Complainant has observed an increase in the number of chicks placed on his farm carrying bacterial infections. As a result, Complainant believes that Respondent has not adequately controlled sanitation in its hatcheries to prevent birds from developing infections while at the hatchery, and is not culling sick birds from flocks at the hatchery with sufficient care to prevent the introduction and spread of diseases among the flocks placed on his farm. Additionally, Complainant believes that because Respondent crowds too many birds into each house, the birds do not have adequate room to move around freely, causing them trample each other to access water and food, which in turn leads to scratches and increased risk of infection. Moreover, Respondent prohibits Complainant from administering antibiotics and other medications to sick birds, and Respondent has refused to administer drugs to the birds when Complainant has sought help dealing with apparent outbreaks of disease among flocks placed on his farm.

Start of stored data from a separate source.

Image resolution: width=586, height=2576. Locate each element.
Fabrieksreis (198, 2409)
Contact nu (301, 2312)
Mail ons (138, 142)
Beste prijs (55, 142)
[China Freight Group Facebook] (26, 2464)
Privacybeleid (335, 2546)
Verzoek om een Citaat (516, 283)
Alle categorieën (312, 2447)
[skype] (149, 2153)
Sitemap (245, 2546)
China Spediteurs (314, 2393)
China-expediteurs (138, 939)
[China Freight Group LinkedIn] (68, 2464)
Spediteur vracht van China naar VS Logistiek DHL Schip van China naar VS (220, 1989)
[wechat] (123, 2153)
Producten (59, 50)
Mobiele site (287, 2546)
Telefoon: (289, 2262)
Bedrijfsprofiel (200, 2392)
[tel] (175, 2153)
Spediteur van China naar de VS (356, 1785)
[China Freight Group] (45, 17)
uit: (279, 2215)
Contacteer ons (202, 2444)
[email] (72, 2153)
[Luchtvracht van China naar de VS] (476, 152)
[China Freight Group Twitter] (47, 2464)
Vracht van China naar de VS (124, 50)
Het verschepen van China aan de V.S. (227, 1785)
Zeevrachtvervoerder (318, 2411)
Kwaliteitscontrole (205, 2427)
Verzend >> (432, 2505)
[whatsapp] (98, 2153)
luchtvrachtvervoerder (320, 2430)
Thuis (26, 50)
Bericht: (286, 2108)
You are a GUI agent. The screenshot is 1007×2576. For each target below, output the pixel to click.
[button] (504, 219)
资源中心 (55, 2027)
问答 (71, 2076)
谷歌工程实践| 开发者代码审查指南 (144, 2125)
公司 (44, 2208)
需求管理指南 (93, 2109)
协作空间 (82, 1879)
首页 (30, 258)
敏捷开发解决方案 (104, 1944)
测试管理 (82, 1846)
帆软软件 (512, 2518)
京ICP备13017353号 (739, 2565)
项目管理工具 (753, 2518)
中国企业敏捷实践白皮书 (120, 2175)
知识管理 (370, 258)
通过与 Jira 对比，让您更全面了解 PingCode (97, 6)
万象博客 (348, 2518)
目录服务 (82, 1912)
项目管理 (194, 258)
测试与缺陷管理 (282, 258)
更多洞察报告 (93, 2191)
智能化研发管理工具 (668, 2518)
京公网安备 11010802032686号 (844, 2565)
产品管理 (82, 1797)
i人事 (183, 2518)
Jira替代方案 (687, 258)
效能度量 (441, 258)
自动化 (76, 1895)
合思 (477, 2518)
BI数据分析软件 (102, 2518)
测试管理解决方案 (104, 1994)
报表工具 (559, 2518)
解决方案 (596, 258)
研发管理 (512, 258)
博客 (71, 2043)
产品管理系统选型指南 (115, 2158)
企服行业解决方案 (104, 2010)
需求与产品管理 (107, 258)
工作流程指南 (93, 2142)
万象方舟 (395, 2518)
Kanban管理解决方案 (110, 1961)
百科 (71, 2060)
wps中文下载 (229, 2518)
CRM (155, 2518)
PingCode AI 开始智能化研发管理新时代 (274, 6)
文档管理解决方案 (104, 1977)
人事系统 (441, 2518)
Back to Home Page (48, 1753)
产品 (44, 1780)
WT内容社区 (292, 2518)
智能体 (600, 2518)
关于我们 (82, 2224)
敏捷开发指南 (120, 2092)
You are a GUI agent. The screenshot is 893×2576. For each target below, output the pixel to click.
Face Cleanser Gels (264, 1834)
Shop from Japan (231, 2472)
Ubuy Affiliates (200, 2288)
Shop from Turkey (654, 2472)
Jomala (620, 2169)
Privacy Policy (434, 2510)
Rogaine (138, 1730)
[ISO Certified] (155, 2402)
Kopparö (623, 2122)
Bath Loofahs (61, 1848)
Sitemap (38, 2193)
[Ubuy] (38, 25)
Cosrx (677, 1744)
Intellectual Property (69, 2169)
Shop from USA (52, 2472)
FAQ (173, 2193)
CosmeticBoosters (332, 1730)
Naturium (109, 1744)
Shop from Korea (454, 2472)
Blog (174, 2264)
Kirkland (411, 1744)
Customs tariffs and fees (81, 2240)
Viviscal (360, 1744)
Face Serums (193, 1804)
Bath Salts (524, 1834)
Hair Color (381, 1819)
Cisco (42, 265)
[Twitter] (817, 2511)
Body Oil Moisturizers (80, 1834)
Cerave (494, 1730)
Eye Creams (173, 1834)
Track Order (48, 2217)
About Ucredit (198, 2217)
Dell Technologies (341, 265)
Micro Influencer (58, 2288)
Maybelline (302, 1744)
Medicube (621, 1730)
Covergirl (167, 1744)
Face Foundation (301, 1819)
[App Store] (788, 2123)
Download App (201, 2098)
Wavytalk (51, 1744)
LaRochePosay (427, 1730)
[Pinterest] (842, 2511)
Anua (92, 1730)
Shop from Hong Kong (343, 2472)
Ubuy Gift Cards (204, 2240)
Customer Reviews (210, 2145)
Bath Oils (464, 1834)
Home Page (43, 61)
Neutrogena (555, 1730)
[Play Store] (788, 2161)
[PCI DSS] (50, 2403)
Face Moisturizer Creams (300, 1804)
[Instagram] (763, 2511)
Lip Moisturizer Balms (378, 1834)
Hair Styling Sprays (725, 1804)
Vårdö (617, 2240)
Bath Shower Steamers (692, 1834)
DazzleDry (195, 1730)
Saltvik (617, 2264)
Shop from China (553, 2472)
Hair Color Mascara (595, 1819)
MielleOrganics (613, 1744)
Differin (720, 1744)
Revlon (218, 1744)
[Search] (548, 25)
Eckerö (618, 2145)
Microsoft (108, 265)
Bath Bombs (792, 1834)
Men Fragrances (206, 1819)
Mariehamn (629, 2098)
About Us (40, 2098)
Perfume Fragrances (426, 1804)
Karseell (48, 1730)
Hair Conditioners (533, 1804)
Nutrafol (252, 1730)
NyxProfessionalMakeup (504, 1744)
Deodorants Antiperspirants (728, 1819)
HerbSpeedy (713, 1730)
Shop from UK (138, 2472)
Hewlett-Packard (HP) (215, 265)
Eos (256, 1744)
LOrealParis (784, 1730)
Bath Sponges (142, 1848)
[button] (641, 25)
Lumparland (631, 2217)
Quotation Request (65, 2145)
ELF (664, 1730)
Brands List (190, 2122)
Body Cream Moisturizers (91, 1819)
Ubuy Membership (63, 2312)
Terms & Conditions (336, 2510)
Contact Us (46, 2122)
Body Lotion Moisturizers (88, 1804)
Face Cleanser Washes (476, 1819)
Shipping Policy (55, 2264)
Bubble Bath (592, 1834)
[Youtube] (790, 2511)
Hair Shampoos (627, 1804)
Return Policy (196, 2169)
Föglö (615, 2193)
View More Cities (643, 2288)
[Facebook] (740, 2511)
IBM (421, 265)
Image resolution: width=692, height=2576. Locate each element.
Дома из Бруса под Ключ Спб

Watts and his attorneys claim protection under the recent Food Safety Modernization Act, which added whistleblower “employee protection” provisions to the thicket of laws that govern food safety in the United States.

It’s notable that, in the complaint, Watts doesn’t ask for much: He doesn’t seek punitive damages, for instance, just attorneys’ fees and legal costs. Mostly what he asks is to continue to farm. After he went public,  the poultry industry responded that the conditions in the video were the result of his poor farming practices; Watts says the first inspectors’ visits were within hours of the video going live, and continued “almost daily” since then, 23 times in the past two months. According to him, he was put on a  “performance improvement plan,” and the complaint asks for that to be reversed, and for an end to any “retaliatory increased inspections.”

This is a lot of legalese, but the key facts are these: Most of the meat we eat in the US is raised in conditions that most consumers cannot see. This farmer felt those conditions were injurious to animals and bad for eaters. He opened the doors on his small corner of the industry in the hopes of changing it, and he wants to keep those doors open. Whistleblower protection might help him do that. I reached Watts quickly by phone, and he said: “I want there to be some avenue for farmers to be protected, so that they don’t have to be walking around on eggshells. Hopefully this is it.”

Because the complaint was just posted, Perdue has not yet commented, but I will ask them for comment and update this post when they do.